▶ **Text provided**
————————
On Thu, 24 Jun 2004 10:19:04 +0100, Jochen Voss <voss@seehuhn.de> said: 

> In my opinion the best strategy [*] with our current voting system
> is to rank "further discussion" second, directly after your
> favourite option.  This slightly increases the chances of your
> favourite option winning (the others could be dropped because of the
> super-majority requirement).  And you can still indicate your
> preferences among the remaining options.

	Does it really increase your chances? Consider these cases:

 Case 1: Your option ends up winning (even without your vote)
   a) it made majority
   b) it was more popular than the others
    In this case you do not need the negative vote, and the bad
    feelings that it engenders.
 Case 2: No option wins (with or without your vote)
     Negative voting gets you nothing here.

 Case 3: Your option lost, but some other won
    subcase a) Your option lost by more than one vote
              your vote would not make a difference here, whether
              negative or not.

    subcase b) Your option lost by just one vote
             in which case, a simple ranking would allow it to win

   subcase c)
————————
▶ **Records to process**
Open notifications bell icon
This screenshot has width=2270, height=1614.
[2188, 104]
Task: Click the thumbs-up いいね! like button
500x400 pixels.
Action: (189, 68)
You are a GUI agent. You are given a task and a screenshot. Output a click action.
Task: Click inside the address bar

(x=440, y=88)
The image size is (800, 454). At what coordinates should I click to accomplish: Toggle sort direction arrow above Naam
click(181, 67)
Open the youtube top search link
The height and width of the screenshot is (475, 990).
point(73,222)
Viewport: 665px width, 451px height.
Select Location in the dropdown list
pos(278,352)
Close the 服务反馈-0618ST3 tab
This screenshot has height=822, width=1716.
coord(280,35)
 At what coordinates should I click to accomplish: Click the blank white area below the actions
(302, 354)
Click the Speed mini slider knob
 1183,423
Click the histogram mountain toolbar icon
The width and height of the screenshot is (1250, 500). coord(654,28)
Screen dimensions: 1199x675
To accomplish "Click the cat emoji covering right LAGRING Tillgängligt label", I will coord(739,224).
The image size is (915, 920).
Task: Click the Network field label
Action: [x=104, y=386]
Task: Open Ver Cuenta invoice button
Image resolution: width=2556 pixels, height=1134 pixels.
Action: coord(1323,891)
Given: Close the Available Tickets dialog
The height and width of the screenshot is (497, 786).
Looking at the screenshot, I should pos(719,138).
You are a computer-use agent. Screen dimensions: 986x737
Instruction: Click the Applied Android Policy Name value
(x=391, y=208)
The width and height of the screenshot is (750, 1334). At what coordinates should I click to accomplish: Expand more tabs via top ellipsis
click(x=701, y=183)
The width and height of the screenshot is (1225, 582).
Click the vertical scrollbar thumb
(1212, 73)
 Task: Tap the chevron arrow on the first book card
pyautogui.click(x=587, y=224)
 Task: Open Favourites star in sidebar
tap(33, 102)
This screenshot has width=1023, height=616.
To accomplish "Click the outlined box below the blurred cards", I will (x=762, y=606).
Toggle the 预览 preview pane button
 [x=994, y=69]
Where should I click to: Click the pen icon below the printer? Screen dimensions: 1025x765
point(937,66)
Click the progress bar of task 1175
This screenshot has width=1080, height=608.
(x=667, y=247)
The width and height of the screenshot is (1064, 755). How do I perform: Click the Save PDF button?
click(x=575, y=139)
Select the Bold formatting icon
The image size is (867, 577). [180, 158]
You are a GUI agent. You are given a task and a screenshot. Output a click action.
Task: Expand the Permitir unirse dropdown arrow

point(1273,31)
————————
▶ **Exercises to complete**
**1)** Rewrite the stretch of the voting-strategy message from "Does it really" through "that it engenders.", replacing "negative vote" with "compromise vote".
**2)** Reproduce word for word the stretch of the entries from the line containing "Click the histogram mountain toolbar icon" through the line containing "Action: coord(1323,891)".

▶ **Answers below**
**1)**
Does it really increase your chances? Consider these cases:

 Case 1: Your option ends up winning (even without your vote)
   a) it made majority
   b) it was more popular than the others
    In this case you do not need the compromise vote, and the bad
    feelings that it engenders.

**2)**
Click the histogram mountain toolbar icon
The width and height of the screenshot is (1250, 500). coord(654,28)
Screen dimensions: 1199x675
To accomplish "Click the cat emoji covering right LAGRING Tillgängligt label", I will coord(739,224).
The image size is (915, 920).
Task: Click the Network field label
Action: [x=104, y=386]
Task: Open Ver Cuenta invoice button
Image resolution: width=2556 pixels, height=1134 pixels.
Action: coord(1323,891)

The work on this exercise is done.